Personal information
- Full name: Luis Marcus Nicola Lawrie-Lattanzio
- Date of birth: 20 February 2002 (age 24)
- Place of birth: Adelaide, Australia
- Height: 1.72 m (5 ft 7+1⁄2 in)
- Positions: Winger; forward;

Team information
- Current team: Adelaide City
- Number: 25

Youth career
- Metrostars
- FSA NTC
- Adelaide United
- 2019–2021: Melbourne Victory

Senior career*
- Years: Team / Apps / (Gls)
- 2018–2019: Adelaide United NPL / 12 / (0)
- 2020–2022: Melbourne Victory / 18 / (0)
- 2022: Campbelltown City / 2 / (0)
- 2022: York United / 12 / (2)
- 2023: Campbelltown City / 24 / (7)
- 2024–: Adelaide City / 48 / (18)

International career^{‡}
- 2019: Australia U17 / 2 / (0)

= Luis Lawrie-Lattanzio =

Australian association football player

Luis Marcus Nicola Lawrie-Lattanzio (born 20 February 2002) is an Australian soccer player who plays for Adelaide City in NPL South Australia. As of January 2023, he remains the only active Indigenous male professional soccer player from South Australia.

== Early life ==
Lawrie-Lattanzio was born in Adelaide, Australia to an Indigenous Australian mother and Italian father. His mother was born in Kimba, South Australia but was raised in Eucla, Western Australia (492 km away) where his maternal family were originally from. His paternal grandparents hailed from the Italian provinces of Basilicata and Abruzzo. Lawrie-Lattanzio mainly grew up in the city of Adelaide, where he attended Blackfriars Priory School in Prospect. He piqued interest in numerous sports, regularly participating in Australian rules football, athletics and soccer. He holds an Italian passport through his father.

Lawrie-Lattanzio played youth soccer with Metrostars, before joining the Football South Australia National Training Centre program. Afterwards, he joined the youth system of Adelaide United, before later joining Melbourne Victory FC. He had a prominent season in the 2019–20 Y-League helping the Victory reach the Grand Final and being awarded with the Melbourne Victory FC Y-League Victory Medal & TAC Y-League Golden Boot.

==Club career==
In October 2019, Lawrie-Lattanzio joined A-League Men side Melbourne Victory.
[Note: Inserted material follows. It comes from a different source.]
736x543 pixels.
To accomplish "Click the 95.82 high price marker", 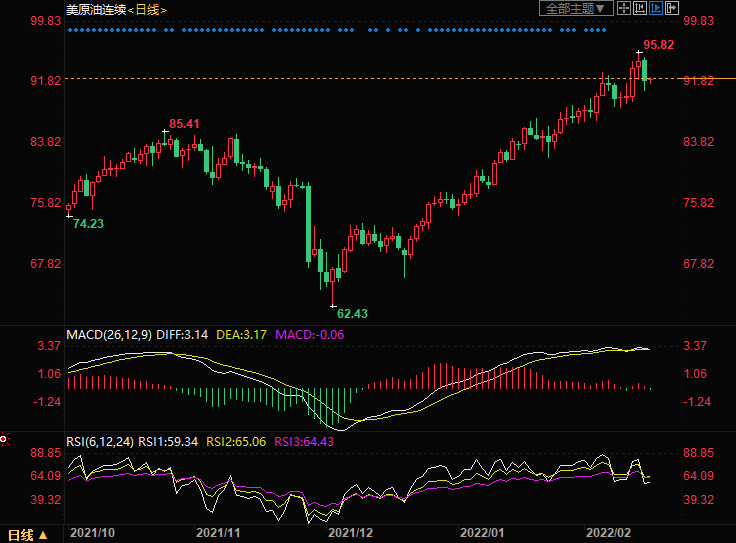I will pos(658,45).
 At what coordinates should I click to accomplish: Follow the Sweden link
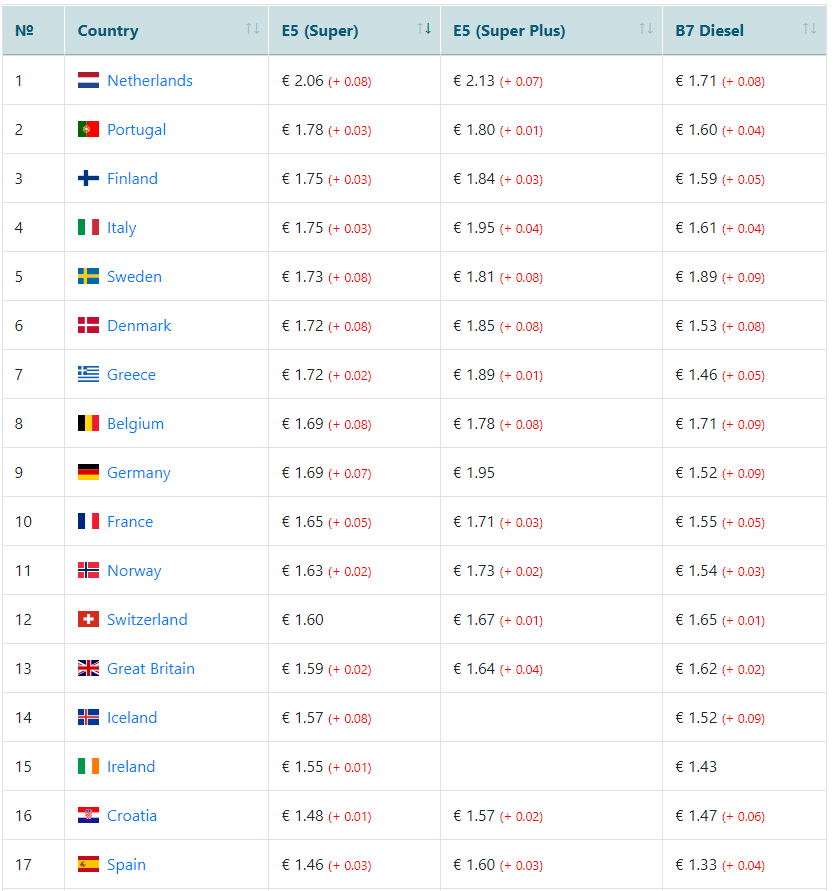[x=134, y=277]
He made his professional debut on 25 July 2020 against Western United and later made his AFC Champions League debut against Beijing Guoan on 27 November. He scored his first professional goal on 6 February 2021 against the Brisbane Roar. In May 2022, he departed the club, upon the expiry of his contract.

In June 2022, he signed with Campbelltown City in the second-tier NPL South Australia.

On 6 July 2022, he signed with Canadian Premier League club York United. He made his debut on 15 July against Pacific FC, coming on as a substitute. He scored his first goal on 1 August against the HFX Wanderers. In December 2022, York announced that would not be exercising Lawrie-Lattanzio's contract option for 2023.

In 2023, he returned to Campbelltown City in the second-tier NPL South Australia. On 10 March 2023, he scored two goals in a 3–0 victory over FK Beograd.

In 2024, he joined Adelaide City in the NPL South Australia.

==International career==
Lawrie-Lattanzio began his international career with the Joeys in 2019, where he was announced in the squad for the 2019 FIFA U-17 World Cup. Lawrie-Lattanzio featured in the first match against Ecuador U17.